**Problem details:** Would you write out all of the records that follow, exactly as they stand?

-- -- --

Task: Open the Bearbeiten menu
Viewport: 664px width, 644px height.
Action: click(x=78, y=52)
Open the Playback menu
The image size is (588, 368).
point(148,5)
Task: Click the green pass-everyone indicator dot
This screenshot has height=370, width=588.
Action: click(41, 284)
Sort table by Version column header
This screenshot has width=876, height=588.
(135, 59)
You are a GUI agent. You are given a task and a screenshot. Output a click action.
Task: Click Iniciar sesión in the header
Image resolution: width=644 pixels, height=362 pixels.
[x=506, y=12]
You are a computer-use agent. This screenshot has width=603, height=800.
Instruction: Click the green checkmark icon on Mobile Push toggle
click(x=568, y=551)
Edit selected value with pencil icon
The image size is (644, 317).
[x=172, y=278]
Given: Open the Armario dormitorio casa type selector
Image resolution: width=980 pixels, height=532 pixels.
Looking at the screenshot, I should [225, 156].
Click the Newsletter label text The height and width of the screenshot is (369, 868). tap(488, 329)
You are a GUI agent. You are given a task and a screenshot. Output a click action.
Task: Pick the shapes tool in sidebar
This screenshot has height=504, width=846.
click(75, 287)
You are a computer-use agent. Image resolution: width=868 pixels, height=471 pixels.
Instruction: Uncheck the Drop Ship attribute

-- -- --

**Result below:**
Task: Open the Bearbeiten menu
Viewport: 664px width, 644px height.
Action: click(x=78, y=52)
Open the Playback menu
The image size is (588, 368).
point(148,5)
Task: Click the green pass-everyone indicator dot
This screenshot has height=370, width=588.
Action: click(41, 284)
Sort table by Version column header
This screenshot has width=876, height=588.
(135, 59)
You are a GUI agent. You are given a task and a screenshot. Output a click action.
Task: Click Iniciar sesión in the header
Image resolution: width=644 pixels, height=362 pixels.
[x=506, y=12]
You are a computer-use agent. This screenshot has width=603, height=800.
Instruction: Click the green checkmark icon on Mobile Push toggle
click(x=568, y=551)
Edit selected value with pencil icon
The image size is (644, 317).
[x=172, y=278]
Given: Open the Armario dormitorio casa type selector
Image resolution: width=980 pixels, height=532 pixels.
Looking at the screenshot, I should [225, 156].
Click the Newsletter label text The height and width of the screenshot is (369, 868). tap(488, 329)
You are a GUI agent. You are given a task and a screenshot. Output a click action.
Task: Pick the shapes tool in sidebar
This screenshot has height=504, width=846.
click(75, 287)
You are a computer-use agent. Image resolution: width=868 pixels, height=471 pixels.
Instruction: Uncheck the Drop Ship attribute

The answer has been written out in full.